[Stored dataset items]
━━━━━━━━━━━━━━━━━━━━━━━━━━━━━━

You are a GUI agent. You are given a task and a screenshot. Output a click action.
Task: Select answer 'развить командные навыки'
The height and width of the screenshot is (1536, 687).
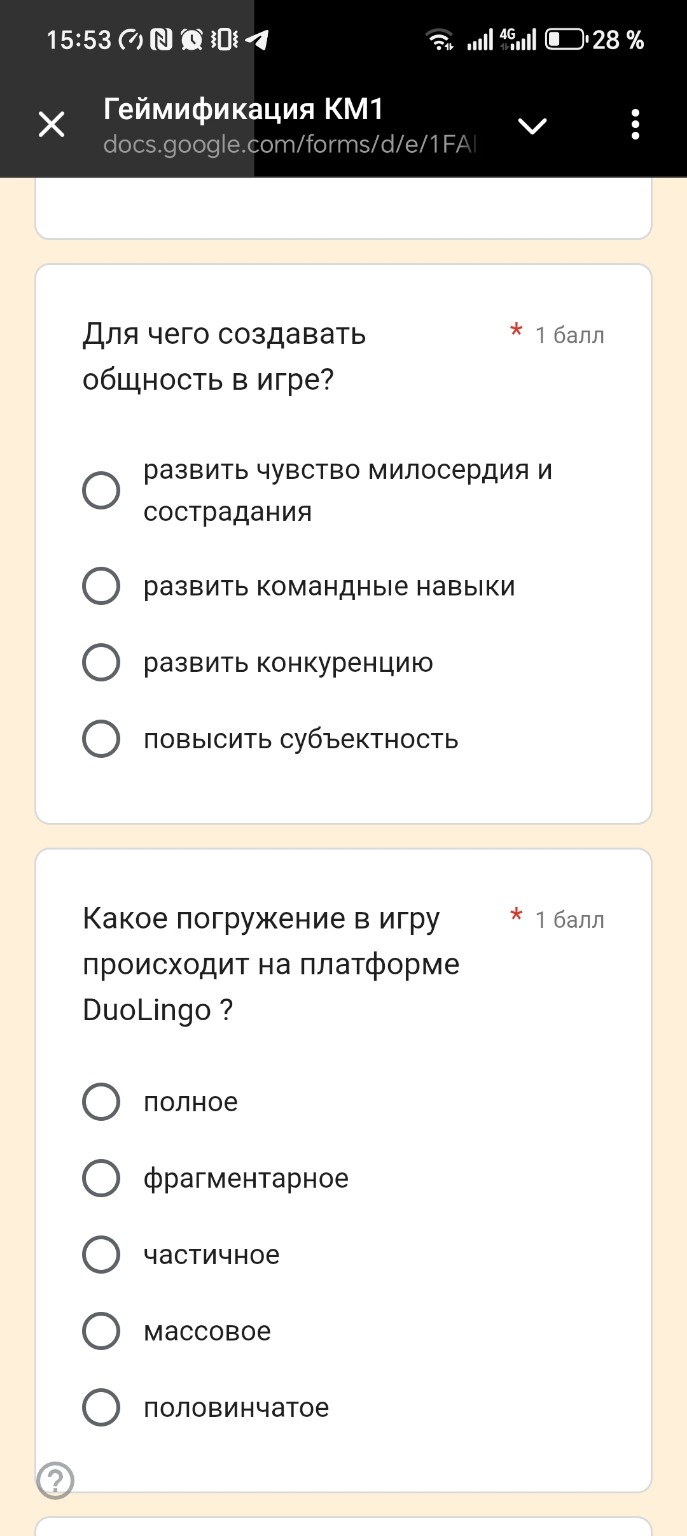[x=101, y=586]
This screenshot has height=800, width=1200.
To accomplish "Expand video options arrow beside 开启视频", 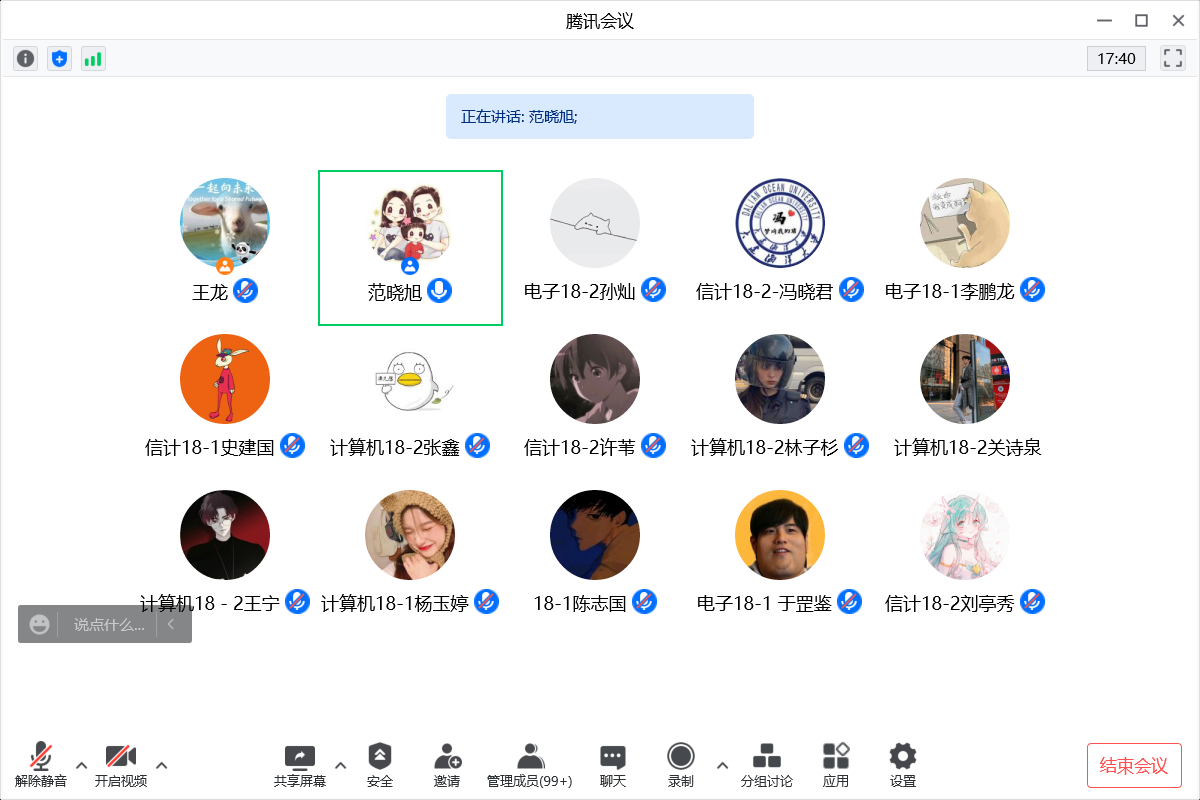I will pos(162,766).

━━━━━━━━━━━━━━━━━━━━━━━━━━━━━━

§ What to do:
Reproduce only the lines running from the beginning of the entries above to the line holding "This screenshot has height=800, width=1200.", inclusive. Pictures stay out of the copy.

§ Written response:
You are a GUI agent. You are given a task and a screenshot. Output a click action.
Task: Select answer 'развить командные навыки'
The height and width of the screenshot is (1536, 687).
[x=101, y=586]
This screenshot has height=800, width=1200.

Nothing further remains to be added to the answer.